Aus dem amerikanischen Englisch von Melanie Walz, Piper 2021, 224 S., € 20,-, TB Mai 2022, € 12,-
(Stand Mai 2021)

Lizzie lebt in New York, arbeitet nach gescheiterten akademischen Ambitionen als Bibliothekarin, hat einen Sohn, einen Mann, der sie liebt, und eine enge Beziehung zu ihrem Bruder, einem Ex-Junkie. Bei der Arbeit für einen Blog ihrer Freundin und ehemaligen Dozentin zur Klimakrise arbeitet sie sich zunehmend in die teils bizarren, teils nachvollziehbaren Gedanken der Prepper-Szene ein und stellt ihre eigene, für Katastrophen nicht gerüstete Lebensweise immer mehr in Frage. Zwischen Familienleben und Alltagssorgen legt sich die Zukunftsangst wie ein Tuch auf ihre Gedanken, und während ihre Freundin irgendwann Zuflucht in der menschenleeren Wüste sucht, bleibt sie doch wo sie ist, in der Gewissheit, dass es zum Handeln schon längst zu spät ist.

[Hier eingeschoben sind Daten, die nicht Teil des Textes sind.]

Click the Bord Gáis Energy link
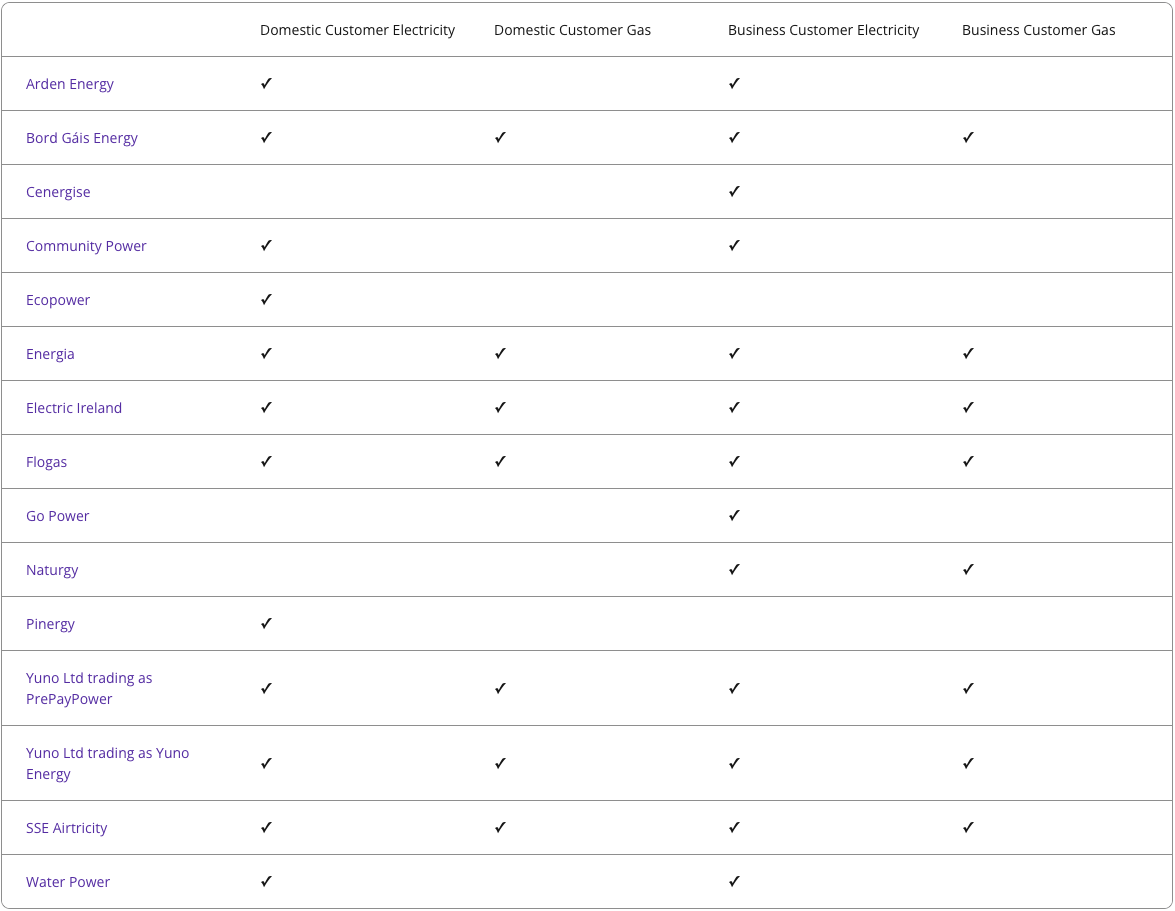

Offill entwirft in kaleidoskopartigen, kurzen, scheinbar zusammenhangslosen Textfetzen voller Lakonie und trockenem Humor ein Bild der Absurdität und Befremdlichkeit dessen, was gemeinhin als normal gilt, und liefert uns ein meisterhaft komponiertes, teils verstörendes, teils höchst amüsantes Panorama der Ängste, und des alltäglichen Wahnsinns der linksliberalen New Yorker Mittelschicht während der Trump-Ära, gefangen zwischen Klimakrise, Zukunftsangst, Psychotherapie und Yogakurs.